The journal was first published by Blavatsky. The first issues were co-edited with Mabel Collins. From 1889 until Blavatsky's death in May 1891 Annie Besant was a co-editor. Besant then published the journal until September 1895, when George Robert Stowe Mead became a co-editor. The journal appeared twelve times a year and was 80 to 90 pages long. The last of twenty volumes was published in August 1897. More than 2800 articles were published in this journal between 1887 and 1897. Then the journal was renamed to The Theosophical Review.
On Satan
Occult symbolism furnishes the key to the mystery; theological symbolics conceal it still more. For the former explains many a saying in the Bible and even in the New Testament which has hitherto remained incomprehensible; while the latter, owing to its dogma of Satan and his rebellion, has belittled the character and nature of its would-be infinite, absolutely perfect god, and created the greatest evil and curse on earth -- belief in a personal Devil.
The Gandhi Connection
“He read Mme. Blavatsky’s Secret Doctrine, and on March 26, 1891, was enrolled as an associate member of the Blavatsky Lodge.“
Insights
While some have described Blavatsky as a charlatan who faked paranormal phenomenon, Bevir concentrates on two of her verifiable contributions to Western religion: giving occultism an Eastward orientation and helping to turn Europeans and Americans towards Eastern religions and philosophies. He argues that she was, in fact, instrumental in encouraging “the West to turns towards India for spiritual enlightenment.” Blavatsky dug deeper than most spirit-rappers, founding the Theosophical Society and publishing articles about her philosophy; she thought her “contemporaries needed a religion that could meet the challenge of modern thought, and she thought that occultism provided just such religion.”
Her Death
She died of influenza in 1891.
Books
The Complete Works
The Secret Doctrine
Closing
While often referred to as “Russian,” Blavatsky was born in Ukraine. Ukraine is the land of Khazar. She was raised in a aristocratic family. She was a known “storyteller”, a liar in modern terms.

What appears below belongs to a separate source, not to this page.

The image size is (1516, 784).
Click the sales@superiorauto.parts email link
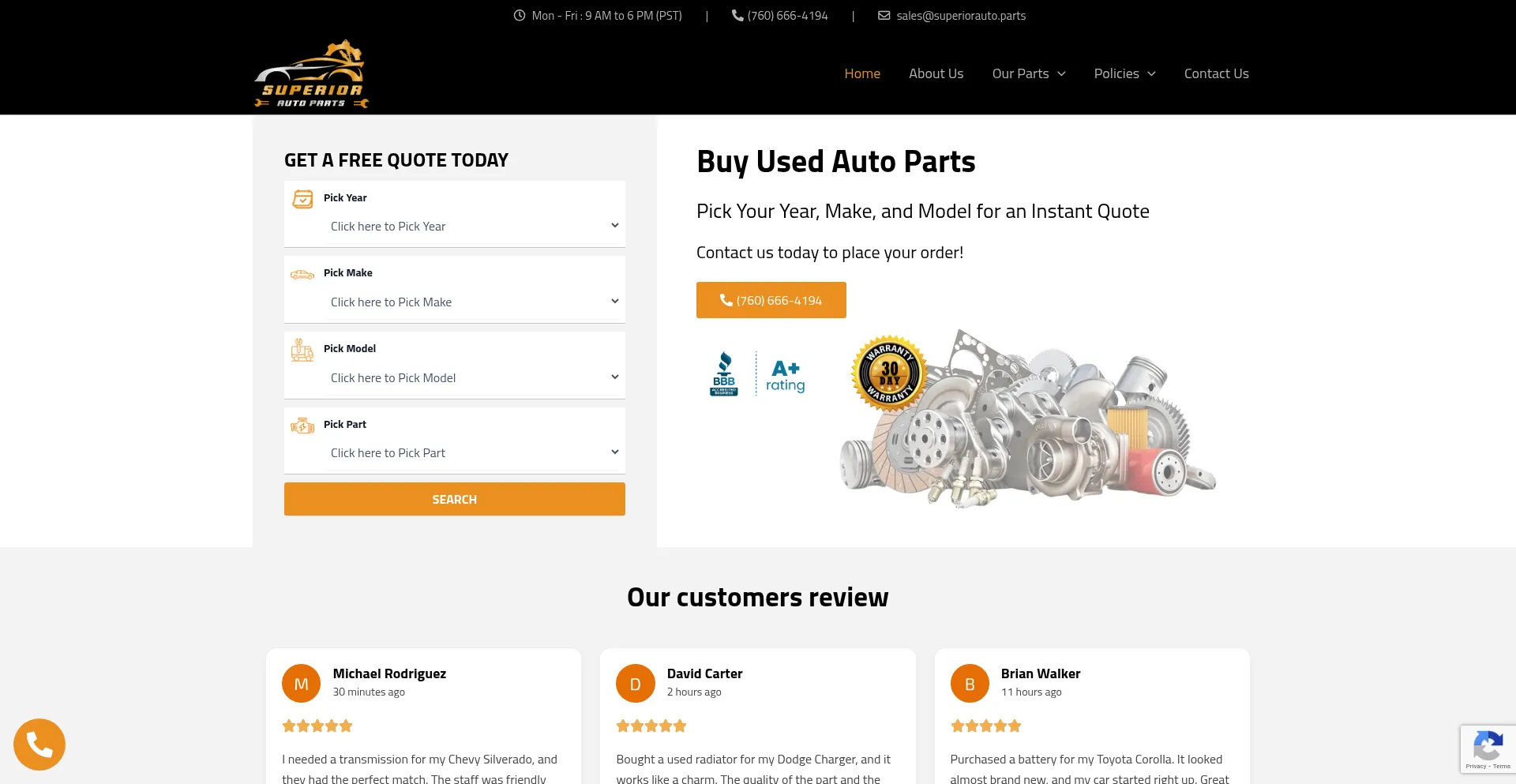[961, 16]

Her family moved around a lot, thus exposing Blavatsky to many different ideals. The one that seemed to stick was Buddhism. Then she learned of the occult.
Theosophy appears to have been created from a mixture of old Khazar occultism and buddhism. Theosophy has become the religion of the New World Order, linked through Blavatsky’s understudy, Alice Bailey and her Lucis Trust.
Blavatsky became the mother of modern occultism.